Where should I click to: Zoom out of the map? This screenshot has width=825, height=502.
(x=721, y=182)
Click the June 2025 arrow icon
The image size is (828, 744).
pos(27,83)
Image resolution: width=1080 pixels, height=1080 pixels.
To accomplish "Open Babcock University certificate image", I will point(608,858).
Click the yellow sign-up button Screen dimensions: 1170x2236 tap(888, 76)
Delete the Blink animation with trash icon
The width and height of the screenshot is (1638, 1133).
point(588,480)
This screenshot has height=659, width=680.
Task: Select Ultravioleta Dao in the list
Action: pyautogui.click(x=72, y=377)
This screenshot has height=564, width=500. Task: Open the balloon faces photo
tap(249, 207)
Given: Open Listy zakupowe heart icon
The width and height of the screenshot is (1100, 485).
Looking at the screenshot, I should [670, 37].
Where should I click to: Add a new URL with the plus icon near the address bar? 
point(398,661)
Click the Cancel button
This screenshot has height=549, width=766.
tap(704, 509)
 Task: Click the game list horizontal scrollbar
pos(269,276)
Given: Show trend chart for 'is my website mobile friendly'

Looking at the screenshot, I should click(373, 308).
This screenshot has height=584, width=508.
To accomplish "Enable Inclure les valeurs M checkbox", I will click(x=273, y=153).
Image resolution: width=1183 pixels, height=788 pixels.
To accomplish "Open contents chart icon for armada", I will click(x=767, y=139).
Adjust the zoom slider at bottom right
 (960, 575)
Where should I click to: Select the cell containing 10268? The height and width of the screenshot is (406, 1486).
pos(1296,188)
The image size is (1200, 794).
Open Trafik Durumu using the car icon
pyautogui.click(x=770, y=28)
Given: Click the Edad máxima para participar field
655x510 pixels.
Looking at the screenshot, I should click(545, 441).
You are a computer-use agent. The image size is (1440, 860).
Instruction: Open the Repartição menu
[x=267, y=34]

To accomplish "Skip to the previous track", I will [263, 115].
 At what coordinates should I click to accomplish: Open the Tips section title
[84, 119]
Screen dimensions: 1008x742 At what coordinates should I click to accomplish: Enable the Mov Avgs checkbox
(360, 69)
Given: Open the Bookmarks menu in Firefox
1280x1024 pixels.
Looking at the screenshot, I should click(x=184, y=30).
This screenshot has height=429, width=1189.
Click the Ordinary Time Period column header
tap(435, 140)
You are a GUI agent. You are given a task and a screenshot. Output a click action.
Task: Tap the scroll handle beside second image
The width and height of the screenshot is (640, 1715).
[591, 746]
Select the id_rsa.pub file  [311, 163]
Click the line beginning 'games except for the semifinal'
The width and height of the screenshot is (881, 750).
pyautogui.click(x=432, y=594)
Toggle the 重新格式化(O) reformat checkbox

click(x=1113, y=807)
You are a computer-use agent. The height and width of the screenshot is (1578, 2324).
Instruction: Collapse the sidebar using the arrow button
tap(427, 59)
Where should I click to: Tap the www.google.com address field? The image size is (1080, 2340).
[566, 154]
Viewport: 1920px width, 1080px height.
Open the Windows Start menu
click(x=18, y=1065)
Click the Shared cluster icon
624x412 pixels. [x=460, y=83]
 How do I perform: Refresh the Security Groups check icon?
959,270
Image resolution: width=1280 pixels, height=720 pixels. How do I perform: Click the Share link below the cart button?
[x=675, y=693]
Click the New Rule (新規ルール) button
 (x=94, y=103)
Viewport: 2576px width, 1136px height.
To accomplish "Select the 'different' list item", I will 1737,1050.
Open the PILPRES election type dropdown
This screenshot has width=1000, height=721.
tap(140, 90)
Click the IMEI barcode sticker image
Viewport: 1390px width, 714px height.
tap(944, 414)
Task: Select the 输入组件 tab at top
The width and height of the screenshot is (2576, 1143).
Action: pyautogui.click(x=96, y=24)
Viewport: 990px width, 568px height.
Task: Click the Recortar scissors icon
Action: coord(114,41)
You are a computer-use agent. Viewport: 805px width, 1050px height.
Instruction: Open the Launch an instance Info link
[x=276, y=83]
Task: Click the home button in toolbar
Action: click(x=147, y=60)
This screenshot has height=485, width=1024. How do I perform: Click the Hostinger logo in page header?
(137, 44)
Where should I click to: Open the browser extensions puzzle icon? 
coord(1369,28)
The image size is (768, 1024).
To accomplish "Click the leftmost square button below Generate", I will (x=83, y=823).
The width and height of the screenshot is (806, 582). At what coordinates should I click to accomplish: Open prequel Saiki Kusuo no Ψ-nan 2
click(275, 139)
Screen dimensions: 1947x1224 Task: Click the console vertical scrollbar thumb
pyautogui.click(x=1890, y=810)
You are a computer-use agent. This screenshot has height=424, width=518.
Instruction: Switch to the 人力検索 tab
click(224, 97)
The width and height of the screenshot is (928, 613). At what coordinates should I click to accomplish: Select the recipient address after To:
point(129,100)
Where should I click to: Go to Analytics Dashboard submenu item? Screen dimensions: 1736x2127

···

- [EXERCISE DETAILS]
Please output every line of the data above verbatim, with nothing changed, added, or left out.

- [WRITTEN SOLUTION]
Where should I click to: Zoom out of the map? This screenshot has width=825, height=502.
(x=721, y=182)
Click the June 2025 arrow icon
The image size is (828, 744).
pos(27,83)
Image resolution: width=1080 pixels, height=1080 pixels.
To accomplish "Open Babcock University certificate image", I will point(608,858).
Click the yellow sign-up button Screen dimensions: 1170x2236 tap(888, 76)
Delete the Blink animation with trash icon
The width and height of the screenshot is (1638, 1133).
point(588,480)
This screenshot has height=659, width=680.
Task: Select Ultravioleta Dao in the list
Action: pyautogui.click(x=72, y=377)
This screenshot has height=564, width=500. Task: Open the balloon faces photo
tap(249, 207)
Given: Open Listy zakupowe heart icon
The width and height of the screenshot is (1100, 485).
Looking at the screenshot, I should [670, 37].
Where should I click to: Add a new URL with the plus icon near the address bar? 
point(398,661)
Click the Cancel button
This screenshot has height=549, width=766.
tap(704, 509)
 Task: Click the game list horizontal scrollbar
pos(269,276)
Given: Show trend chart for 'is my website mobile friendly'

Looking at the screenshot, I should click(373, 308).
This screenshot has height=584, width=508.
To accomplish "Enable Inclure les valeurs M checkbox", I will click(x=273, y=153).
Image resolution: width=1183 pixels, height=788 pixels.
To accomplish "Open contents chart icon for armada", I will click(x=767, y=139).
Adjust the zoom slider at bottom right
 (960, 575)
Where should I click to: Select the cell containing 10268? The height and width of the screenshot is (406, 1486).
pos(1296,188)
The image size is (1200, 794).
Open Trafik Durumu using the car icon
pyautogui.click(x=770, y=28)
Given: Click the Edad máxima para participar field
655x510 pixels.
Looking at the screenshot, I should click(545, 441).
You are a computer-use agent. The image size is (1440, 860).
Instruction: Open the Repartição menu
[x=267, y=34]

To accomplish "Skip to the previous track", I will [263, 115].
 At what coordinates should I click to accomplish: Open the Tips section title
[84, 119]
Screen dimensions: 1008x742 At what coordinates should I click to accomplish: Enable the Mov Avgs checkbox
(360, 69)
Given: Open the Bookmarks menu in Firefox
1280x1024 pixels.
Looking at the screenshot, I should click(x=184, y=30).
This screenshot has height=429, width=1189.
Click the Ordinary Time Period column header
tap(435, 140)
You are a GUI agent. You are given a task and a screenshot. Output a click action.
Task: Tap the scroll handle beside second image
The width and height of the screenshot is (640, 1715).
[591, 746]
Select the id_rsa.pub file  [311, 163]
Click the line beginning 'games except for the semifinal'
The width and height of the screenshot is (881, 750).
pyautogui.click(x=432, y=594)
Toggle the 重新格式化(O) reformat checkbox

click(x=1113, y=807)
You are a computer-use agent. The height and width of the screenshot is (1578, 2324).
Instruction: Collapse the sidebar using the arrow button
tap(427, 59)
Where should I click to: Tap the www.google.com address field? The image size is (1080, 2340).
[566, 154]
Viewport: 1920px width, 1080px height.
Open the Windows Start menu
click(x=18, y=1065)
Click the Shared cluster icon
624x412 pixels. [x=460, y=83]
 How do I perform: Refresh the Security Groups check icon?
959,270
Image resolution: width=1280 pixels, height=720 pixels. How do I perform: Click the Share link below the cart button?
[x=675, y=693]
Click the New Rule (新規ルール) button
 (x=94, y=103)
Viewport: 2576px width, 1136px height.
To accomplish "Select the 'different' list item", I will 1737,1050.
Open the PILPRES election type dropdown
This screenshot has width=1000, height=721.
tap(140, 90)
Click the IMEI barcode sticker image
Viewport: 1390px width, 714px height.
tap(944, 414)
Task: Select the 输入组件 tab at top
The width and height of the screenshot is (2576, 1143).
Action: pyautogui.click(x=96, y=24)
Viewport: 990px width, 568px height.
Task: Click the Recortar scissors icon
Action: coord(114,41)
You are a computer-use agent. Viewport: 805px width, 1050px height.
Instruction: Open the Launch an instance Info link
[x=276, y=83]
Task: Click the home button in toolbar
Action: click(x=147, y=60)
This screenshot has height=485, width=1024. How do I perform: Click the Hostinger logo in page header?
(137, 44)
Where should I click to: Open the browser extensions puzzle icon? 
coord(1369,28)
The image size is (768, 1024).
To accomplish "Click the leftmost square button below Generate", I will (x=83, y=823).
The width and height of the screenshot is (806, 582). At what coordinates should I click to accomplish: Open prequel Saiki Kusuo no Ψ-nan 2
click(275, 139)
Screen dimensions: 1947x1224 Task: Click the console vertical scrollbar thumb
pyautogui.click(x=1890, y=810)
You are a computer-use agent. This screenshot has height=424, width=518.
Instruction: Switch to the 人力検索 tab
click(224, 97)
The width and height of the screenshot is (928, 613). At what coordinates should I click to accomplish: Select the recipient address after To:
point(129,100)
Where should I click to: Go to Analytics Dashboard submenu item? Screen dimensions: 1736x2127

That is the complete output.